Though little is revealed in Scripture about Michael, we are given enough information to draw some conclusions. He is introduced in Dan. 10:13 as “one of the chief princes.” He helps another angel, who has been battling the “prince of the kingdom of Persia” for 21 days, to deliver an answered prayer to Daniel. Because of the reference to Michael as “one of the chief princes,” it’s possible there are additional archangels, though none is named as such.

Some commentators suggest that Gabriel (“hero of God”) may be an archangel. He appears to Daniel (Dan. 8:15-27; 9:20-27), and later to Zechariah (Luke 1:11-23) and Mary (Luke 1:26-38).

Michael is one of God’s most powerful holy angels and the protector of God’s people.
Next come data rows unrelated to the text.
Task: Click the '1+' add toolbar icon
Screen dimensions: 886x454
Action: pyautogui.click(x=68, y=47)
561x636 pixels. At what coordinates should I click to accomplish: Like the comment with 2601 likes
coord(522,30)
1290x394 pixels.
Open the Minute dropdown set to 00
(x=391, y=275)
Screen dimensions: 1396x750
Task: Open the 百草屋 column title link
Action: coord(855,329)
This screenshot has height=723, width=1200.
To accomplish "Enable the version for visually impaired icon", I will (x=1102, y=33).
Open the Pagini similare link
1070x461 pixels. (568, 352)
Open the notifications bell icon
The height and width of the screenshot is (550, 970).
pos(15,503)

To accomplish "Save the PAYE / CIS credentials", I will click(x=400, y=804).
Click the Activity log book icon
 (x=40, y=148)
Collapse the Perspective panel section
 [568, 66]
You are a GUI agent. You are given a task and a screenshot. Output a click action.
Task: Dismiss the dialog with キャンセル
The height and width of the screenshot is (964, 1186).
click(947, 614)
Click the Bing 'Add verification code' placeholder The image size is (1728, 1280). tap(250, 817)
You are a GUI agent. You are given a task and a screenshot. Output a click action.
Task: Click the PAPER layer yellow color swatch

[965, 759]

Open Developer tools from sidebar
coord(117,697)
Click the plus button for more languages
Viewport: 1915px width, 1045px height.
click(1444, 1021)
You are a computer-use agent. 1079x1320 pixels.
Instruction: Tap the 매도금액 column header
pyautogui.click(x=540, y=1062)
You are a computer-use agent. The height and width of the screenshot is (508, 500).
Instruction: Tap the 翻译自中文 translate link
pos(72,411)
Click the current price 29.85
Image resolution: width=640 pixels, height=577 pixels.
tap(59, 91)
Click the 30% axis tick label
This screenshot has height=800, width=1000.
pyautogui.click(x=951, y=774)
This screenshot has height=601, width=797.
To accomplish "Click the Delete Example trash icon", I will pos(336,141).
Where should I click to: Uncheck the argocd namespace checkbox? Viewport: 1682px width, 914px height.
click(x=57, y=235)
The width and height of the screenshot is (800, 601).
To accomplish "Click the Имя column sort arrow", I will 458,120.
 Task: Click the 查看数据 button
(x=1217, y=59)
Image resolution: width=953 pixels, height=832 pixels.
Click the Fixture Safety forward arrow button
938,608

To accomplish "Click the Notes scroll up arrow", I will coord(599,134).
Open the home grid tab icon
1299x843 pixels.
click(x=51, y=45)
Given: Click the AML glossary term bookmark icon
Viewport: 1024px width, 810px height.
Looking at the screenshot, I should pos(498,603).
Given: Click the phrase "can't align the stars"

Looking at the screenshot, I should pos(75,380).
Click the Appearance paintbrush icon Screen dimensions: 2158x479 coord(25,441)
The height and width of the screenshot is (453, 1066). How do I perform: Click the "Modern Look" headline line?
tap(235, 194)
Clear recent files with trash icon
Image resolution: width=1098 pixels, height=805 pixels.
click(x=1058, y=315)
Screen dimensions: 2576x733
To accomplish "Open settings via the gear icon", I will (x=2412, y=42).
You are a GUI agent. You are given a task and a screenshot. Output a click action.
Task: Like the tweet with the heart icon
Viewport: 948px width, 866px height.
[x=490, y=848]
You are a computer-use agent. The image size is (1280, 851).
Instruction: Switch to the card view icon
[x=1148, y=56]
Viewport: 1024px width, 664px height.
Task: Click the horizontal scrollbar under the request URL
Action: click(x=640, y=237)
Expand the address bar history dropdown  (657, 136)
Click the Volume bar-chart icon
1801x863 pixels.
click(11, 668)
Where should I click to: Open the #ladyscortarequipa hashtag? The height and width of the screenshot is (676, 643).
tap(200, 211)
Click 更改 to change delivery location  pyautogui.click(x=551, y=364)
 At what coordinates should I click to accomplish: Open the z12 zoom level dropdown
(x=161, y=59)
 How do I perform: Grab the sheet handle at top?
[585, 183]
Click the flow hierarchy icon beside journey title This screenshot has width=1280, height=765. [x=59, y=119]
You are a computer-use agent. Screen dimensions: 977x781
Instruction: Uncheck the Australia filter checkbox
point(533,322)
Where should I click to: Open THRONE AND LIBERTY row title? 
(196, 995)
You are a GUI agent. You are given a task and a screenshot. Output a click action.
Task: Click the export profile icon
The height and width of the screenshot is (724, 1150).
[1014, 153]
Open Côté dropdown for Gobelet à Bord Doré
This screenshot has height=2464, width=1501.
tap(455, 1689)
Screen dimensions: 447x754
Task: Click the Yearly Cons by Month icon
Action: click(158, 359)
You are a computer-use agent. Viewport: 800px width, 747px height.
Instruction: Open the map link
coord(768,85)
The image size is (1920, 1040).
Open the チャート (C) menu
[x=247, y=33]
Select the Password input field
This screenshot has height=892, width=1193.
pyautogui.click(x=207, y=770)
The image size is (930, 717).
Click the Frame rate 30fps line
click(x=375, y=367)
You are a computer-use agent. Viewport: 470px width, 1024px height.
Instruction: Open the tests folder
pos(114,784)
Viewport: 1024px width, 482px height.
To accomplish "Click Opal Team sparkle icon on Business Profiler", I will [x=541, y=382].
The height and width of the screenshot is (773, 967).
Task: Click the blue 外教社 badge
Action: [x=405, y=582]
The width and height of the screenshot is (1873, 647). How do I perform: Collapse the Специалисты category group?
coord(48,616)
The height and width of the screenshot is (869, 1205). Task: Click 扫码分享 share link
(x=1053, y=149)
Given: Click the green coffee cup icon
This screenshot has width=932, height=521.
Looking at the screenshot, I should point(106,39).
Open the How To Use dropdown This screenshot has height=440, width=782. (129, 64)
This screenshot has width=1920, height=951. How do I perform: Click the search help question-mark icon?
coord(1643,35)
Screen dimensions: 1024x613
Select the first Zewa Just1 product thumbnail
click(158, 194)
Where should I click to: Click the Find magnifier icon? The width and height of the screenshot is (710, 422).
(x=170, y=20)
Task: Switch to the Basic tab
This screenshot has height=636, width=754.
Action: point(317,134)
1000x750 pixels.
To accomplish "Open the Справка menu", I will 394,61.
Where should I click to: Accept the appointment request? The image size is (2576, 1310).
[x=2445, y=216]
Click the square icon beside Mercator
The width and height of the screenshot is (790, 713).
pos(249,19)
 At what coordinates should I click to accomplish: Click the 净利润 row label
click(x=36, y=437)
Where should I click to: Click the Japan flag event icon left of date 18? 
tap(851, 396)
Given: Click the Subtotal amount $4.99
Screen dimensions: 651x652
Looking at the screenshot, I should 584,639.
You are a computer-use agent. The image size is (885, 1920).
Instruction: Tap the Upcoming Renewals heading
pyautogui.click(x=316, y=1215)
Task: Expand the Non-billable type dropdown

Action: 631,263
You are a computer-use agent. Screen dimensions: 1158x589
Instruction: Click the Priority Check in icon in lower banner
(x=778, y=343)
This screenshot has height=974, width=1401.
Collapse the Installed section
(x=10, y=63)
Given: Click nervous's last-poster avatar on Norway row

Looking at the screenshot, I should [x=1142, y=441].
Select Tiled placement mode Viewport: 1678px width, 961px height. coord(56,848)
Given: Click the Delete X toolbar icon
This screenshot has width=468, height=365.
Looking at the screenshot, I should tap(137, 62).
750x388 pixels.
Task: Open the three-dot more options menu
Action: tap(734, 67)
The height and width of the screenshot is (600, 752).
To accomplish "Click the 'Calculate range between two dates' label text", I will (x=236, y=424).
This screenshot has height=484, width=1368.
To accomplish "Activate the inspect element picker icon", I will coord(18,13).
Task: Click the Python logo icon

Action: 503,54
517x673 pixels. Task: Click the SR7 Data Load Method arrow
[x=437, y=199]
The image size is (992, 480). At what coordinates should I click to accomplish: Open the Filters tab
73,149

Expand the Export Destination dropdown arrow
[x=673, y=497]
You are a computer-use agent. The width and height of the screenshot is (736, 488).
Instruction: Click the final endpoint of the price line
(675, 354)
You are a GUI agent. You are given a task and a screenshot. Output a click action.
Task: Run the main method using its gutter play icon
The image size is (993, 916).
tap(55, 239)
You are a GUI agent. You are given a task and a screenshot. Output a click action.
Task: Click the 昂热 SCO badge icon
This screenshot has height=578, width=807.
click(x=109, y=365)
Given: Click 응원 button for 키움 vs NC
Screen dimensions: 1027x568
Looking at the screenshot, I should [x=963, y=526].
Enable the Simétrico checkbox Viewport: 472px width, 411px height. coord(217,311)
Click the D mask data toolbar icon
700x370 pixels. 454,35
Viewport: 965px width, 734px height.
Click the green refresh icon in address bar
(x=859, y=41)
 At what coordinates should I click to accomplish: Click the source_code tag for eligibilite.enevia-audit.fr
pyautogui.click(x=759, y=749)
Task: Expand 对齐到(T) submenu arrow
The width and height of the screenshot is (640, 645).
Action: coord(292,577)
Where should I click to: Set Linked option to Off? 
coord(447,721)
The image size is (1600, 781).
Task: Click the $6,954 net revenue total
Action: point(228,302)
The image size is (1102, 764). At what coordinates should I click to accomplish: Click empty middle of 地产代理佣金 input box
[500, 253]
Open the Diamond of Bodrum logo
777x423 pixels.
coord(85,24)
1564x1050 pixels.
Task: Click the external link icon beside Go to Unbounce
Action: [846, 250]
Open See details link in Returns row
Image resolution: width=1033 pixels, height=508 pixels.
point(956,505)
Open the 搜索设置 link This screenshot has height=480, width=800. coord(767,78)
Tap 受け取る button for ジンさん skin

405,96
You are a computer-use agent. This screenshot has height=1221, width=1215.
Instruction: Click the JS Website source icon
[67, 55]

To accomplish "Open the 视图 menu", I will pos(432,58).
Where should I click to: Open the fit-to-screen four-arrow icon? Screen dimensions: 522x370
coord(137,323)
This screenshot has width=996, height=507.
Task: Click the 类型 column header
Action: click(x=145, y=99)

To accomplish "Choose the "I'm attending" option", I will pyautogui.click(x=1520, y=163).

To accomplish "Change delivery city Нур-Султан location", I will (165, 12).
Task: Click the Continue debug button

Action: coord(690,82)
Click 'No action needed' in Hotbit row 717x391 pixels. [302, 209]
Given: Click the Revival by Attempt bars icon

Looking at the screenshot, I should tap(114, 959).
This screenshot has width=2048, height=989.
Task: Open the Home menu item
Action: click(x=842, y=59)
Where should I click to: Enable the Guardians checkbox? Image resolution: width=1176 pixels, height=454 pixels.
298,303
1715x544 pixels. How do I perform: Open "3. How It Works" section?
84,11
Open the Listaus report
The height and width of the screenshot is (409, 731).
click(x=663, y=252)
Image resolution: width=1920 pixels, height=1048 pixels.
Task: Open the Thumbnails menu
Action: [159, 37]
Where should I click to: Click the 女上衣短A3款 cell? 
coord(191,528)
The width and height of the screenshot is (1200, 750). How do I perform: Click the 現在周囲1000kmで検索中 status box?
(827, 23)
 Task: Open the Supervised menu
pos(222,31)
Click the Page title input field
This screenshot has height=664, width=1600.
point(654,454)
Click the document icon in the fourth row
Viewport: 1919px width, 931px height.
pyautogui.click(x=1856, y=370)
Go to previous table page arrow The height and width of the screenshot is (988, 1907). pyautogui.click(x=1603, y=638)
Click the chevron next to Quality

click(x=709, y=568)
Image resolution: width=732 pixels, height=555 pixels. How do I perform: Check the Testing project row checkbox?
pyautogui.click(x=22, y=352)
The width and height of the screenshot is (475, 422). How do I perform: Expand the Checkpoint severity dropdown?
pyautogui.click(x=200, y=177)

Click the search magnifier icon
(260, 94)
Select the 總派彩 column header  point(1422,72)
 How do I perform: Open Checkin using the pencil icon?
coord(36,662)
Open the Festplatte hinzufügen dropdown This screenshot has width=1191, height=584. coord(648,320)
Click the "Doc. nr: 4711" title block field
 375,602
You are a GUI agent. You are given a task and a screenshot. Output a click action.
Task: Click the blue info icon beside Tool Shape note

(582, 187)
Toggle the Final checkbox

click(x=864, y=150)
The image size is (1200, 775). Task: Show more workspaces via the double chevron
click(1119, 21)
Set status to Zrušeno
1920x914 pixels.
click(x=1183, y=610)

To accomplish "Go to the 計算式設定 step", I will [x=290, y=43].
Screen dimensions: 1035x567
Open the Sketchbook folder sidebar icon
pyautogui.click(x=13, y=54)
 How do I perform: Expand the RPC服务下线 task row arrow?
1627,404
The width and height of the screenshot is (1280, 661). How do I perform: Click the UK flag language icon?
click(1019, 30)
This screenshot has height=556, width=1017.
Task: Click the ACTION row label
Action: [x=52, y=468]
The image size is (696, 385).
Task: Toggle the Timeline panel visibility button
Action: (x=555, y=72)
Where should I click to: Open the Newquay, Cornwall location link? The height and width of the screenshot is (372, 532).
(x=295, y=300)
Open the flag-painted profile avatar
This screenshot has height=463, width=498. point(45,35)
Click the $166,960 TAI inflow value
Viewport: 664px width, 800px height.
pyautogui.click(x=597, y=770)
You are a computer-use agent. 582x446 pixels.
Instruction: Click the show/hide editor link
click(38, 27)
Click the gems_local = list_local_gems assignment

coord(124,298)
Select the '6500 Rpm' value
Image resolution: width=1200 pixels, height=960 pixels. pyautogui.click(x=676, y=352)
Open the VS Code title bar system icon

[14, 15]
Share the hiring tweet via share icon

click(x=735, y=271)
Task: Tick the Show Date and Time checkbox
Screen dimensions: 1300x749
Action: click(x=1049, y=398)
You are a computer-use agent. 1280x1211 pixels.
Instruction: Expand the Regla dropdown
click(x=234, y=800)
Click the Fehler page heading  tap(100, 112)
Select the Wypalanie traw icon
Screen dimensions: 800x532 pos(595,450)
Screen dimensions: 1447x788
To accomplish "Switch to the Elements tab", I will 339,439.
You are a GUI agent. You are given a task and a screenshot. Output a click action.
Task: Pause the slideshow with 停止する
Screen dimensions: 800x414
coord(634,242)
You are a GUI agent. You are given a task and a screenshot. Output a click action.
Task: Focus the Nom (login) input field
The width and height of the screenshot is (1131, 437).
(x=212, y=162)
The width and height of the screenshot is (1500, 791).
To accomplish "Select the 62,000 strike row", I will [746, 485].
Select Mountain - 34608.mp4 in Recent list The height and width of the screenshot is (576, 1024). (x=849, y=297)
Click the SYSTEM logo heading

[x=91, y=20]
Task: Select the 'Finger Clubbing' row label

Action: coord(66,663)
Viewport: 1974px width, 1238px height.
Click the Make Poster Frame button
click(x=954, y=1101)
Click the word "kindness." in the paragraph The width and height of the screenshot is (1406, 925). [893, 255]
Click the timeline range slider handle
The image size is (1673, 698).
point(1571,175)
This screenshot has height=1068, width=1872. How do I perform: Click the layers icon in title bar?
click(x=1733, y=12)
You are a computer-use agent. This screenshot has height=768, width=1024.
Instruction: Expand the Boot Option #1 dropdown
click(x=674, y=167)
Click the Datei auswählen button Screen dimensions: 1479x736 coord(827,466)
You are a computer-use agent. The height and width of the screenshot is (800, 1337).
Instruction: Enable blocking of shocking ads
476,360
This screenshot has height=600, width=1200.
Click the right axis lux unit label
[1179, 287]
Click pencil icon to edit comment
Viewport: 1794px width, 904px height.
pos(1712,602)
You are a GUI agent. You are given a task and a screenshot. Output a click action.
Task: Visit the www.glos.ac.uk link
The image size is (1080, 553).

He is called “the great prince” in Dan. 12:1. He leads an angelic host in a heavenly battle against the “dragon and his angels,” defeating them so there is “no place for them in heaven any longer.” Satan is thrown to earth, and his angels with him (Rev. 12:7-9).

No doubt, Michael is a powerful angelic being who serves primarily as the champion angel of Israel. The word “archangel” comes from a compound Greek term archangelos and means “ruling angel.” It only occurs twice in the New Testament (1 Thess. 4:16; Jude 9) and not once in the Old Testament.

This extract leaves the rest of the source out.